##### Available data #####
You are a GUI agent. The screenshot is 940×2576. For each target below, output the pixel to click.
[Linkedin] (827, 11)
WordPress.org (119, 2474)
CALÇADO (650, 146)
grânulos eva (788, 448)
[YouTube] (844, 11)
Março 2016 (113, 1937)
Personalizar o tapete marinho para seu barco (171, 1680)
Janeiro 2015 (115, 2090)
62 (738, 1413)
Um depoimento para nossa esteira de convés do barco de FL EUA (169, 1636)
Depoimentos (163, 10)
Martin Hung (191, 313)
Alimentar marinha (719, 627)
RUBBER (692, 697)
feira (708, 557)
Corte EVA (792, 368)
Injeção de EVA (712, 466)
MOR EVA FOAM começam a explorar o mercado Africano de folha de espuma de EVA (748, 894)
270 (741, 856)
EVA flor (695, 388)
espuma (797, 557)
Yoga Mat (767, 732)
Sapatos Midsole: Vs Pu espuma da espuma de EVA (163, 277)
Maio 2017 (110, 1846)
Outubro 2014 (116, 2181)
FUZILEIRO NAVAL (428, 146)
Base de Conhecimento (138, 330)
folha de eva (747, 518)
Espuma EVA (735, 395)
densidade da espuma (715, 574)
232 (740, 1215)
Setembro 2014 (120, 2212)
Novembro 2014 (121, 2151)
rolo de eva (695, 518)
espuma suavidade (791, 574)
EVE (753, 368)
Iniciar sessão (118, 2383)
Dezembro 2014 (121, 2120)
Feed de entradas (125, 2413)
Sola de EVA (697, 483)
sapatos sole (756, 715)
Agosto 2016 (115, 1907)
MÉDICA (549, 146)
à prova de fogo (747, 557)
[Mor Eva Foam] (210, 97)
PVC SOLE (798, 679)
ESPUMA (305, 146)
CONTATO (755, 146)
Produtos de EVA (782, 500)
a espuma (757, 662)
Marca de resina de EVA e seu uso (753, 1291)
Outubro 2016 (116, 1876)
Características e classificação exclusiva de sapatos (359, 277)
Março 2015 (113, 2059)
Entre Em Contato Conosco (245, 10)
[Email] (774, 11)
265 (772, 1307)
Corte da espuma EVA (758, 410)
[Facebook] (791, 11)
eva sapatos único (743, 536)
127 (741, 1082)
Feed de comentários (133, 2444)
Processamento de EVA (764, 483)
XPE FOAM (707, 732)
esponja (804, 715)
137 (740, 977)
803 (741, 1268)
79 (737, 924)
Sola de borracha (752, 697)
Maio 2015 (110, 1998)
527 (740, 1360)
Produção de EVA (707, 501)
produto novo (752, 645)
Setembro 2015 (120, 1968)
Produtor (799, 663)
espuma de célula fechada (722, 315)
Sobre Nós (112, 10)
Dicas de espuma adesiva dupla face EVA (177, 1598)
#####
##### Available data #####
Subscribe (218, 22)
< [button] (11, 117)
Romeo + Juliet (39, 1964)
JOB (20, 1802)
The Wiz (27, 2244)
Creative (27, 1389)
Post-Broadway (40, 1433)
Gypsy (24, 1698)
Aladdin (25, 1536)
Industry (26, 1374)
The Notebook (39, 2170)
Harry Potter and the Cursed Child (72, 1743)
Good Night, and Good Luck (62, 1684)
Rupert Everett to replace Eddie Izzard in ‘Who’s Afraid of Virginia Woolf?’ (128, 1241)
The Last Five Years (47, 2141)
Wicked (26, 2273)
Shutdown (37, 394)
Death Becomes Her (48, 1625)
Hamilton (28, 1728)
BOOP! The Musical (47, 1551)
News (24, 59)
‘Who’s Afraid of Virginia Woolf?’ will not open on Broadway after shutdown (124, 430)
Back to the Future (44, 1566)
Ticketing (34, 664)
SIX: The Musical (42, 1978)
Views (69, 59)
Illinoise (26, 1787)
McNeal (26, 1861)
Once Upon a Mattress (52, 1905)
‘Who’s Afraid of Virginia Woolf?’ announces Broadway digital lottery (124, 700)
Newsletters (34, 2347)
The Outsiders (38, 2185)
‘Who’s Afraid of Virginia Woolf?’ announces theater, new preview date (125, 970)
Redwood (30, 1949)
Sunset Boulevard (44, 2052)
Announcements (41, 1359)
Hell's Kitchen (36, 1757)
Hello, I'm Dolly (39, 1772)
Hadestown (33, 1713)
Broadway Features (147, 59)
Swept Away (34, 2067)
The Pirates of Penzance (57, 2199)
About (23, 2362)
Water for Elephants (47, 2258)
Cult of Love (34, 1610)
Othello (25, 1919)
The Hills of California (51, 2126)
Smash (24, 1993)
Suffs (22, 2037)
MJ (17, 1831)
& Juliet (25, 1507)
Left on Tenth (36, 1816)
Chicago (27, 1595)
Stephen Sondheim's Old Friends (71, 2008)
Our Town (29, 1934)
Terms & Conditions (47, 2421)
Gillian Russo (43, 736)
#####
##### Available data #####
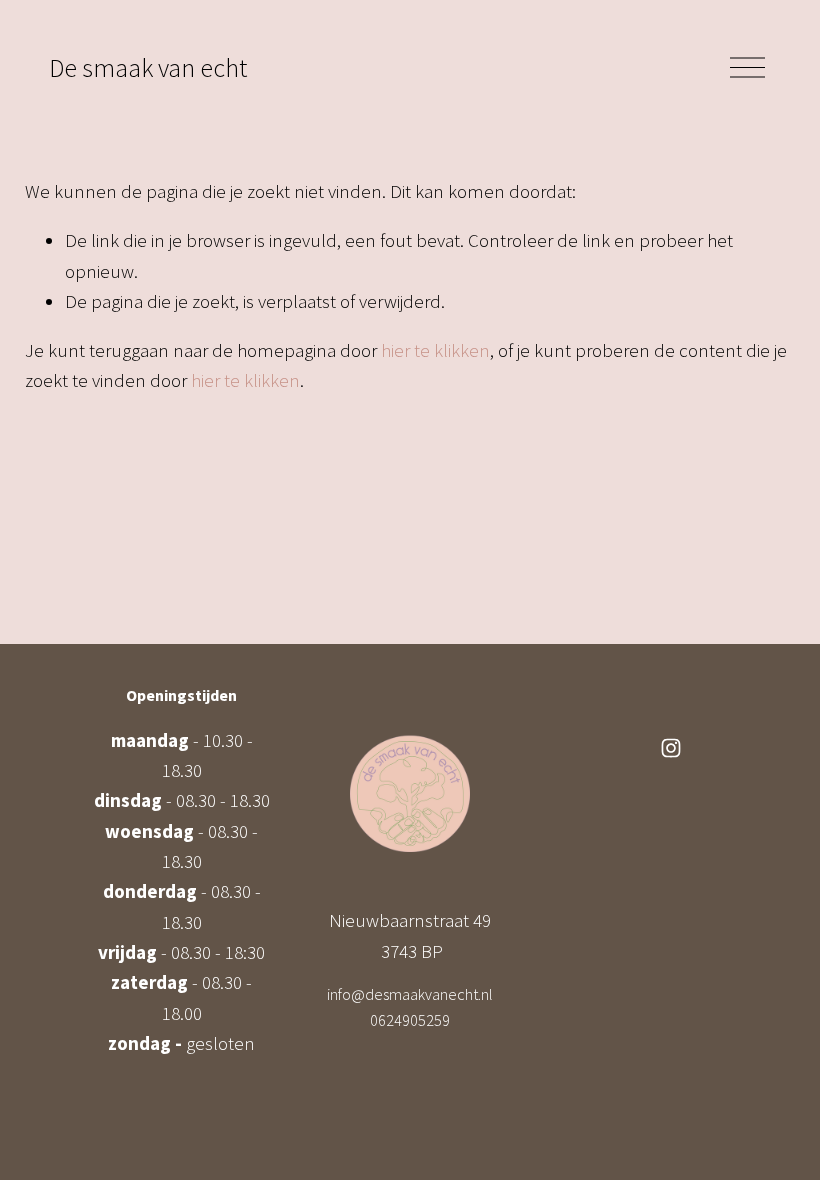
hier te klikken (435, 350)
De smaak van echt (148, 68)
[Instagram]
#####
Work item: Only one stretch of the records above is wanted: the lines between the one holding "Cult of Love (34, 1610)" and the one holding "Gillian Russo (43, 736)", inclusive, reproduced exactly.

Result of the exercise:
Cult of Love (34, 1610)
Othello (25, 1919)
The Hills of California (51, 2126)
Smash (24, 1993)
Suffs (22, 2037)
MJ (17, 1831)
& Juliet (25, 1507)
Left on Tenth (36, 1816)
Chicago (27, 1595)
Stephen Sondheim's Old Friends (71, 2008)
Our Town (29, 1934)
Terms & Conditions (47, 2421)
Gillian Russo (43, 736)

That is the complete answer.